Wednesday, February 11, 2015

Surface temperature global average is robust to noise

There has been a lot of argument about GHCN adjustments. Fiddly stuff like whether a certain step introduced in Reykjavik in 1963 was justified. None of this has any significance for a global average. Steve Mosher of BEST is constantly reminding that there is actually a huge amount of data in the average, and there is no point in focussing on the very local scale.

That is a point I was emphasising in this post on homogenisation. The average is little affected by unbiased noise (cancellation), but sensitive to bias. So it makes sense to identify and eliminate bias, even if it increases noise. Homogenise.

There is another common naysayer claim, that averages are not more accurate than the original readings, as in this WUWT thread. I don't know what they think drug companies etc go to great expense to get a large set of responses to average.
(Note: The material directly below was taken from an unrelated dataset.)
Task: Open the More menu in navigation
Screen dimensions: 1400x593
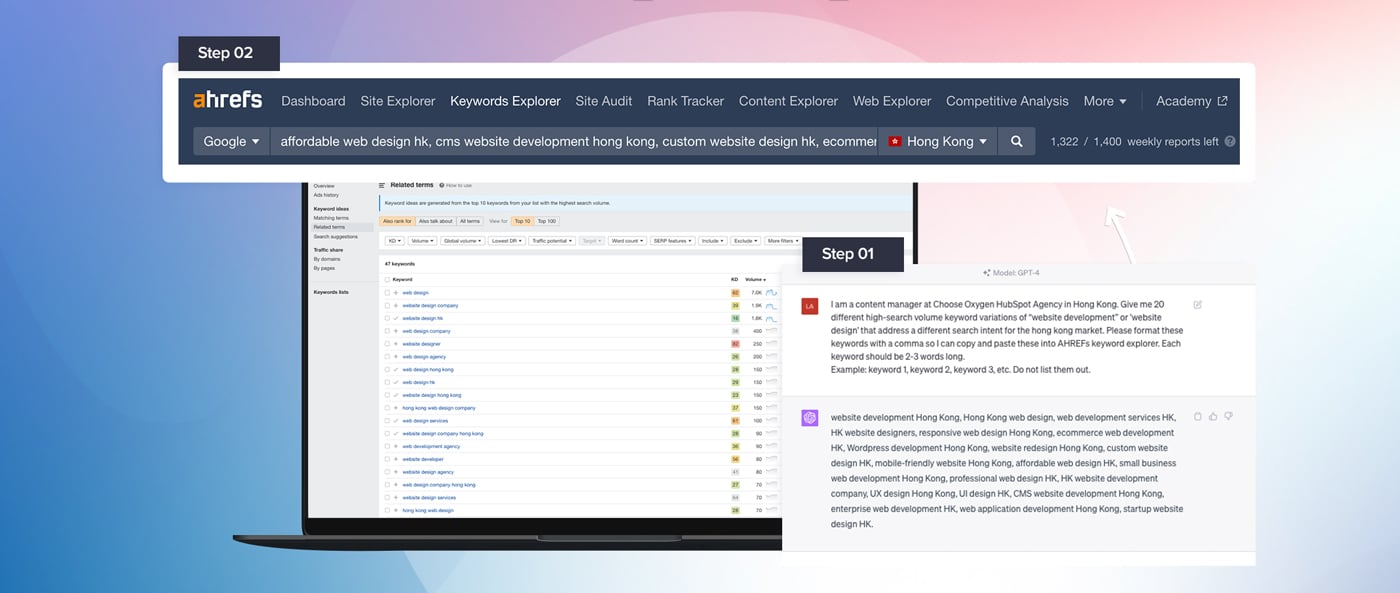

Anyway, in this post I'll give a dramatic demonstration of the noise suppression of averaging. I'll take the usual post-1900 monthly GHCN and ERSST data and let TempLS calculate an annual average. Then I'll add Gaussian noise to every single monthly average. Big noise - amplitude (sd) 1 °C. That's a world in which thermometers can barely be read to the nearest degree. In fact much worse, since monthly averaging already reduces noise. Then I'll recompute and show the differences in various ways. I'll do 10 instances.

As you'll guess, the difference is small. The standard deviation of fluctuations about the unperturbed is about 0.006 °C. The effect on trend is even smaller. The unperturbed trend 1900-2014 is 0.7073 °C/Century and the range is about 0.705 to 0.710.
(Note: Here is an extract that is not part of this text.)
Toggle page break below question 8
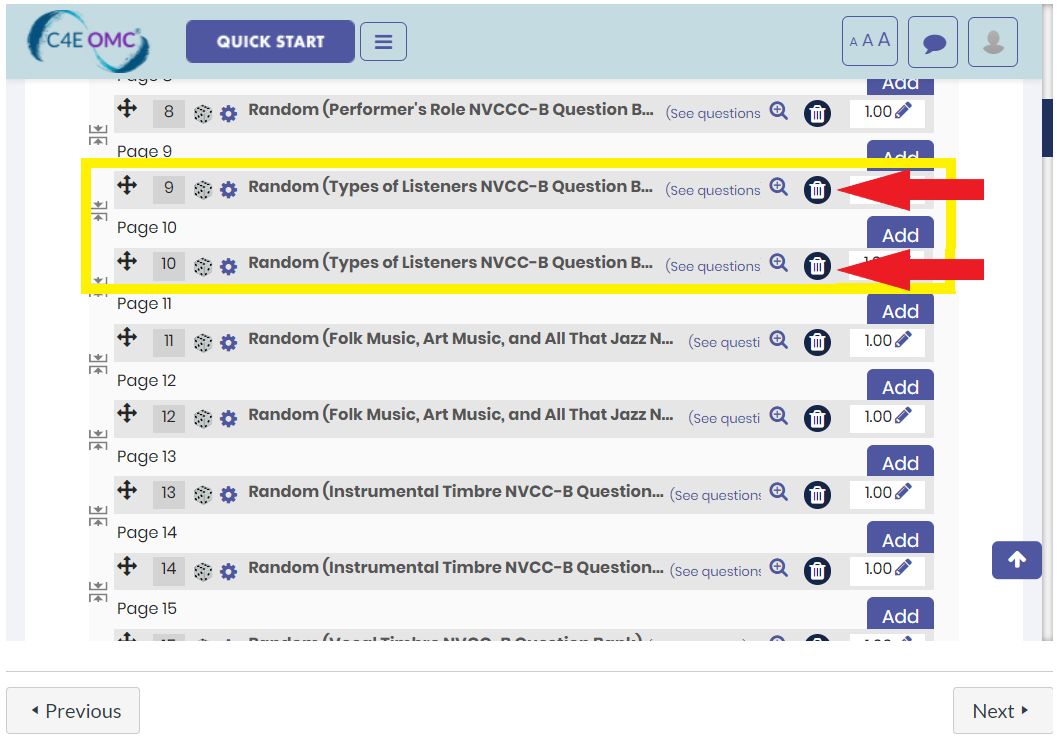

I should emphasise that this perturbation operates on what might be taken to be measurement error, and does not emulate that quoted by NASA, NOAA etc, which is dominated by spatial sampling error. It also assumes white (ie independent) noise; dependence will increase the effect. But from a very low base.
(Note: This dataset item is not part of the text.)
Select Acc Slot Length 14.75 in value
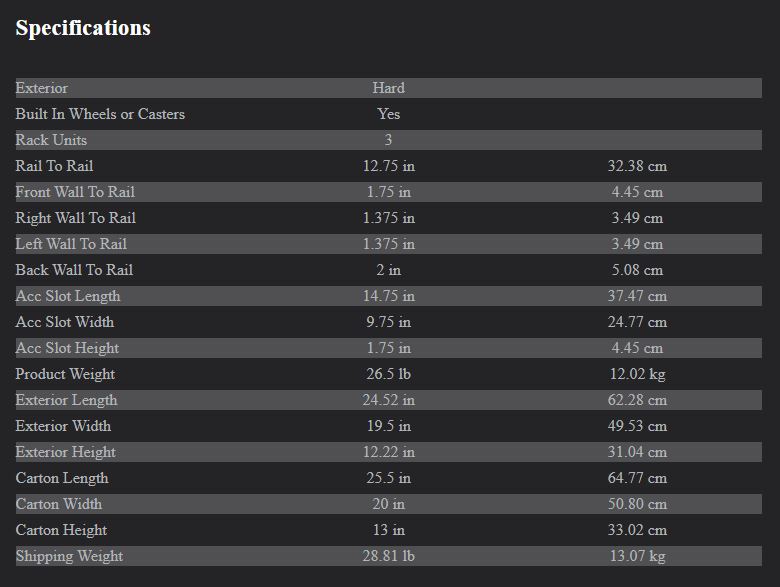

So here is the plot of time series of a single perturbation (red) against unperturbed. The change is barely visible. 1°C unbiased noise added to the individual monthly averages makes scarcely any difference.

So I'll plot the differences over time. This time I'll show the 10 instances - the signal is effectively random. The horizontal lines show the mean and 1 sd range. Note the y-axis scale.

Finally I'll show a plot of 1900-2014 trends. As mentioned, the unperturbed is 0.7073 and the range about +-0.0025; about 0.4%.


  1. And a 1 degree error in the monthly means would correspond to an about 5 degree error in the daily values. The error of the monthly values is 5.5 times (square root of 30 = 5.5 ) smaller than the error in the daily values.

    Like you say, what matters is bias.

  2. Nick a related issue is when you apply a homogenization correction to what amounts to noise, but is not resolvable in the global average, what you'd effectively done is trade spatial resolution for an unresolvable change in the global average.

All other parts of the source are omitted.